▸ **WHAT YOU WILL DO**: Write out the material word for word, beginning at the line containing "Click the 个性账号未填写 error message" and continuing through the end of the material, and omit the pictures.
===== PROVIDED MATERIAL =====
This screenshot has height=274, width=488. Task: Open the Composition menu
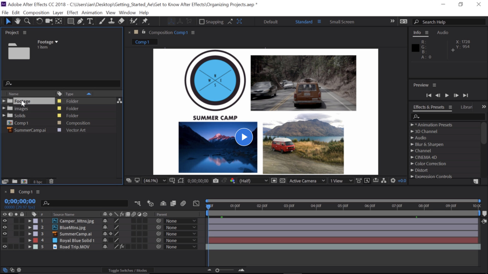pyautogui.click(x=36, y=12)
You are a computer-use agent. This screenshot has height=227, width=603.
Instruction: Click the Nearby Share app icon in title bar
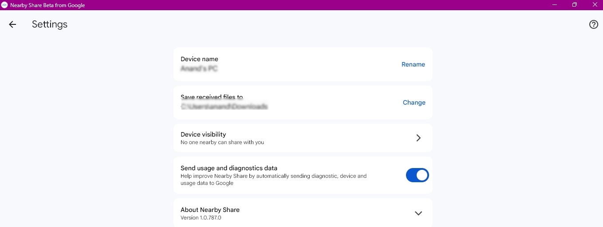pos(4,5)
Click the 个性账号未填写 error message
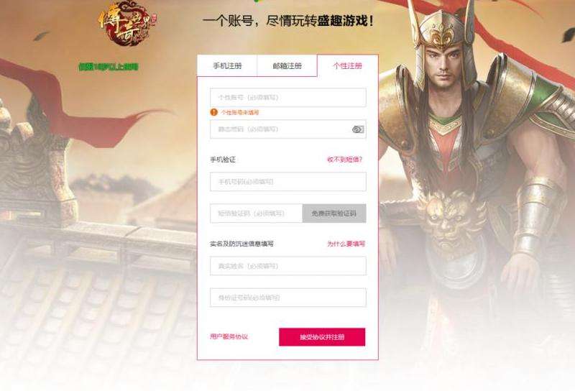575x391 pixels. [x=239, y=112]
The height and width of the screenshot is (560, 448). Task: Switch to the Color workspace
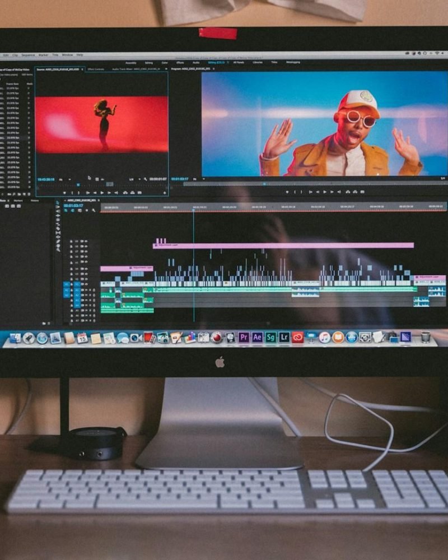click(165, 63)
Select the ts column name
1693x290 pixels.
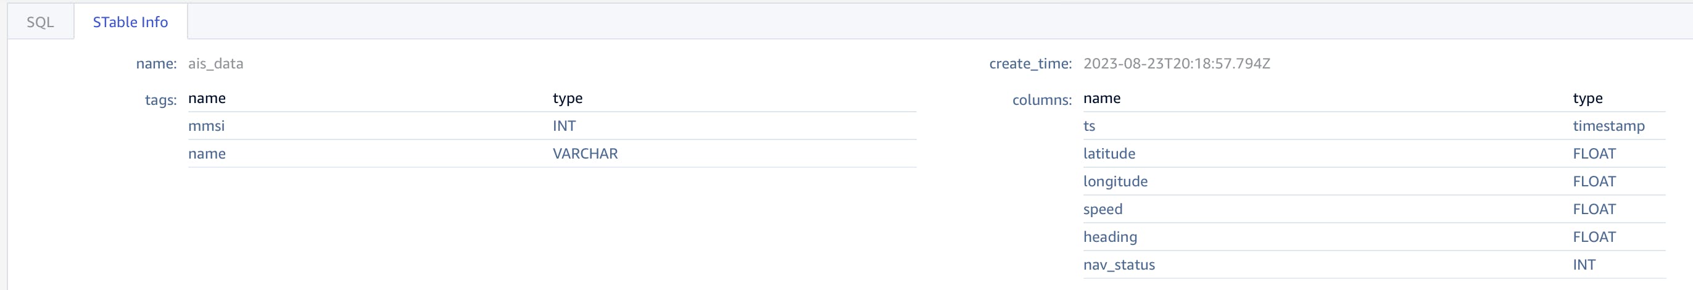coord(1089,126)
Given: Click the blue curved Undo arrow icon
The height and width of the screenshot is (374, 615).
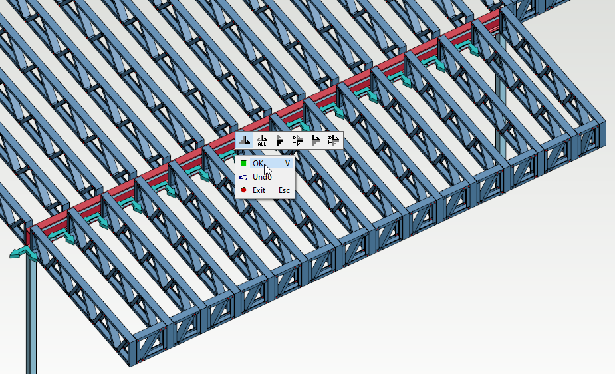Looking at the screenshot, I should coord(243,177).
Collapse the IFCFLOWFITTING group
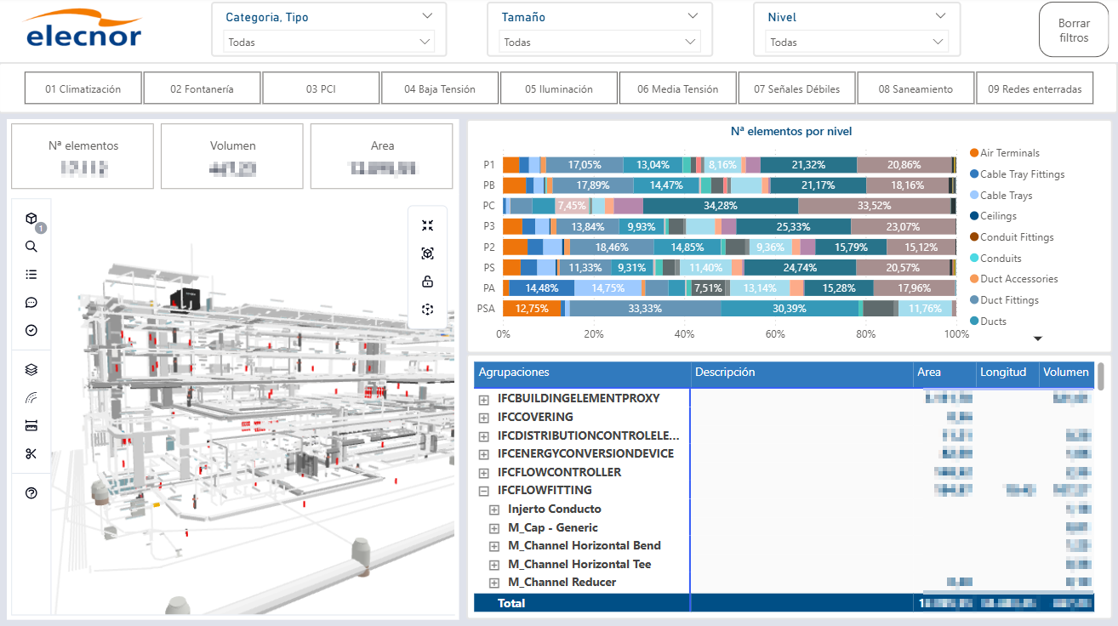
=====
▸ **REPLY**:
Click the 个性账号未填写 error message
575x391 pixels. [x=239, y=112]
The height and width of the screenshot is (560, 448). Task: Switch to the Color workspace
click(165, 63)
Select the ts column name
1693x290 pixels.
coord(1089,126)
Given: Click the blue curved Undo arrow icon
The height and width of the screenshot is (374, 615).
Looking at the screenshot, I should coord(243,177).
Collapse the IFCFLOWFITTING group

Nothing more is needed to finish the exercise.